La concordatio entre cultura clásica y cultura cristiana llevada a cabo en Roma por Julio II, tiene sus primeras manifestaciones en obras como esta Adoración. En ella se pone en evidencia la adoración de la Ciencia, de la Sabiduría Antigua -los reyes vienen de Oriente- a la nueva fe y a la religión cristiana, personificada en el grupo de la Virgen y el Niño, que extiende su mano hacia uno de los dones que se le ofrecen, símbolo de la unión de las dos mentalidades.

La composición está llena de contenidos simbólicos, los caballos que se mueven en el fondo, las ruinas..., son un compendio o imitación del mundo clásico que entra en movimiento con el advenimiento del Salvador. Los dos personajes, a derecha e izquierda, adquieren un valor filosófico y simbólico: se puede ver en el contraste entre juventud y vejez, el de la belleza física y la belleza moral, la contemplación y la acción y una representación de la dualidad del espíritu leonardesco.

Con esta obra -incompleta-, que cierra el primer período florentino de Leonardo, toma posición respecto a toda una tradición que parte de Lorenzo Monaco y llega a Botticelli, que elimina el carácter sagrado de la representación y la transforma en una celebración de la familia y de la docta corte de los Médicis.
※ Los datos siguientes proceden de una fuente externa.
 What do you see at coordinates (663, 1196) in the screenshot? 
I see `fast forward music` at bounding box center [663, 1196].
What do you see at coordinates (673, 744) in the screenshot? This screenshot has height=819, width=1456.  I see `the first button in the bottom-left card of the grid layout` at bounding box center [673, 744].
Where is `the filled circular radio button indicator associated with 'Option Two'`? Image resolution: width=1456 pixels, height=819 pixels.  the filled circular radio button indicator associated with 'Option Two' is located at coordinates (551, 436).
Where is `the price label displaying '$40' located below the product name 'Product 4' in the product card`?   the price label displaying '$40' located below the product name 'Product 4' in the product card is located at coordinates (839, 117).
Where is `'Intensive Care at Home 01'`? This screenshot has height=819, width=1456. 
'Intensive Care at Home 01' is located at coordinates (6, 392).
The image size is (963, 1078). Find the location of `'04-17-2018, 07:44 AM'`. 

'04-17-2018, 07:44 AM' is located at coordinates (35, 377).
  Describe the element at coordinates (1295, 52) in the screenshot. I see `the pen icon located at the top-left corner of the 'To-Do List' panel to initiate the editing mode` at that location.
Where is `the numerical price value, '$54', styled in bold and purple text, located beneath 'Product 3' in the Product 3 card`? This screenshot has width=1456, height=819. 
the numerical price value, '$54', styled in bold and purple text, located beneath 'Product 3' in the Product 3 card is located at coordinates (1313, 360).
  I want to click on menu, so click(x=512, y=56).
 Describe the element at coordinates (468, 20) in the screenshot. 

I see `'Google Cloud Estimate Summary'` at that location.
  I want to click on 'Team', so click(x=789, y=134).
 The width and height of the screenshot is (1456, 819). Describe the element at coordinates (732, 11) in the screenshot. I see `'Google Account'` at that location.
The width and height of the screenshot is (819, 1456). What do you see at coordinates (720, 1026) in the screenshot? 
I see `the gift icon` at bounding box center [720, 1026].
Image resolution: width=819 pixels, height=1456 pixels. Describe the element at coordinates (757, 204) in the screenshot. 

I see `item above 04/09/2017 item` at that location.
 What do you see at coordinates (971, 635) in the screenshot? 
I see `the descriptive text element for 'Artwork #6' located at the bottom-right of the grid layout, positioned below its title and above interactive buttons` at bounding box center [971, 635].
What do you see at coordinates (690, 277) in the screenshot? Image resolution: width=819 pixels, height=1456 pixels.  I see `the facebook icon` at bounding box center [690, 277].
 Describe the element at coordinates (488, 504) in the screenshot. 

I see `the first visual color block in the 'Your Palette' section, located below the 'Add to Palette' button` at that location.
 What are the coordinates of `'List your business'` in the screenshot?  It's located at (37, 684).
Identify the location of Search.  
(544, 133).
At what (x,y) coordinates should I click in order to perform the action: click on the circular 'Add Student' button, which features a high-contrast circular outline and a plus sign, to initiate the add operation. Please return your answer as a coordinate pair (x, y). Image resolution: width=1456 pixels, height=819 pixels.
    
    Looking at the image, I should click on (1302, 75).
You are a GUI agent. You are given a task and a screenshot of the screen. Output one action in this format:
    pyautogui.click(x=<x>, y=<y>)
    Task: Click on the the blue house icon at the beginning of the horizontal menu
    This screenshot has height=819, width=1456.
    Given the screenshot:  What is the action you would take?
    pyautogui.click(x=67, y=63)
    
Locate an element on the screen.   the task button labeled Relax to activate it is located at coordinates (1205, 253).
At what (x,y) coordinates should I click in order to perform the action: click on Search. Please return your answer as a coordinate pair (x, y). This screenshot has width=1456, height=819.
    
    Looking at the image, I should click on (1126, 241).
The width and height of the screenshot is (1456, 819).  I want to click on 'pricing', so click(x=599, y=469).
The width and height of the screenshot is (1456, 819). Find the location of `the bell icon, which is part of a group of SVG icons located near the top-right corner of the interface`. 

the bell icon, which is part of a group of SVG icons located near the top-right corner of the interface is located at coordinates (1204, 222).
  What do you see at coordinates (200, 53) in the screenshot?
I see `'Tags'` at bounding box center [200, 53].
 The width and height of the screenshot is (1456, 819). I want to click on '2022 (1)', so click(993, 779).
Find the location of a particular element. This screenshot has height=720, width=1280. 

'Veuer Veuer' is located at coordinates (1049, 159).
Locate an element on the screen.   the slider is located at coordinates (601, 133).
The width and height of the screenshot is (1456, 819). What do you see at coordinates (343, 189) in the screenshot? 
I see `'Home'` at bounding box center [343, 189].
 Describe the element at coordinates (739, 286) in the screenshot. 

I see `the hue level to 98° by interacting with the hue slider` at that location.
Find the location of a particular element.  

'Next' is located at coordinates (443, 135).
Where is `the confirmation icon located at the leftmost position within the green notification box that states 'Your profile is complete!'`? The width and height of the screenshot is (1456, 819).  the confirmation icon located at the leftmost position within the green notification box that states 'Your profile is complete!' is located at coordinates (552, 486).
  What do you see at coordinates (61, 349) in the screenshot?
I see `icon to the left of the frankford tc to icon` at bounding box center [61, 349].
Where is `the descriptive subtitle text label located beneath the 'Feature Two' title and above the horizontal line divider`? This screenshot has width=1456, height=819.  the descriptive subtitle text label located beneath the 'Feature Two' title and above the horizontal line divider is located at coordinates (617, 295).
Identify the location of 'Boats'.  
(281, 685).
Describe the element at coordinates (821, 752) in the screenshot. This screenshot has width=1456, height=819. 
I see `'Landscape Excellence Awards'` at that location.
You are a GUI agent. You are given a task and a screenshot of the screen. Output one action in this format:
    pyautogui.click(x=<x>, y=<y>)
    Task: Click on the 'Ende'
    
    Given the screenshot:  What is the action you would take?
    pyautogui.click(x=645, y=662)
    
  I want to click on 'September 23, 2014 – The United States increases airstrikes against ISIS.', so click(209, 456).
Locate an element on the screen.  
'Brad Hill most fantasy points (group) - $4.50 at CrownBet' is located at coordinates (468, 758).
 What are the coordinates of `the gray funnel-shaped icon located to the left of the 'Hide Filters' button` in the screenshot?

Leonardo interpreta el tema en clave simbólica, y no histórica, y agrupa las figuras en círculo alrededor de la sagrada aparición y no en forma de séquito como era lo habitual. Elimina incluso la cueva, y sitúa a los reyes entre un grupo de personajes agitados, que corren, gesticulan y se arrodillan. También Botticelli trata el tema más como epifanía, o manifestación de lo divino, que como adoración; pero Leonardo rechaza considerar el aspecto social del tema (el homenaje de los señores y sabios a Dios) y va directo al núcleo filosófico, exponiendo y demostrando su propio concepto del furor.

Epifanía es el fenómeno, y es, por tanto en el fenómeno y no en la abstracta idea donde se manifiesta lo divino. El fenómeno sorprende, emociona, turba, suscita reacciones diversas, pone en movimiento toda la realidad: incluso los caballos se encabritan ante el fenómeno de la aparición divina. El fenómeno se ve y se medita: a la derecha, un joven gira la cabeza hacia el exterior e invita a la gente a mirar, mientras que en la izquierda un anciano inclina la cabeza y reflexiona. El fenómeno sucede en la naturaleza: la Virgen está en un paisaje abierto y está sentada sobre un pequeño relieve del terreno, cerca de un árbol del que se ven, en la parta baja, las ramas cortadas y, en la parte alta, las nuevas ramas. En el fondo, grandiosas arquitecturas en ruinas: con la aparición-fenómeno caen las ramas secas y vuelve a florecer el tronco de la vida, se hunde el escenario remoto de la historia y renace la naturaleza. Tanto las figuras próximas como las lejanas están zarandeadas por el furor; pero en las lejanas el furor es lucha de guerreros a caballo y en las próximas (afectadas por la manifestación de lo divino) es incontenible ímpetu de afectos y movimientos. Así pues, es el fenómeno lo que une en una continuidad cíclica, el mundo natural y el mundo humano, las perturbaciones cósmicas y los sentimientos. La Virgen no sobresale: es una delicada figura, resuelta con pocas líneas curvas y ligeramente inclinada. Es como un huso que gira sobre sí mismo y forma a su alrededor un remolino de vacío y un torbellino. La masa de las figuras se precipita en él pero es frenada por la barrera invisible de este espacio vacío: el movimiento es, por tanto, incompleto, porque nada en la realidad es acabado, todo es conflicto de fuerzas contrarias. El mundo de Leonardo no es ya natura naturata sino natura naturans.

Bibliografía

Alvarez Lopera, José, y Pita Andrade, José Manuel (1991), La Pintura: de la Prehistoria a Goya. Tomo 5 de la Historia del Arte. Barcelona. Carroggio S.A. de Ediciones.
Argan, G.C. (1987), Renacimiento y Barroco. I. De Giotto a Leonardo da Vinci. Madrid. Akal.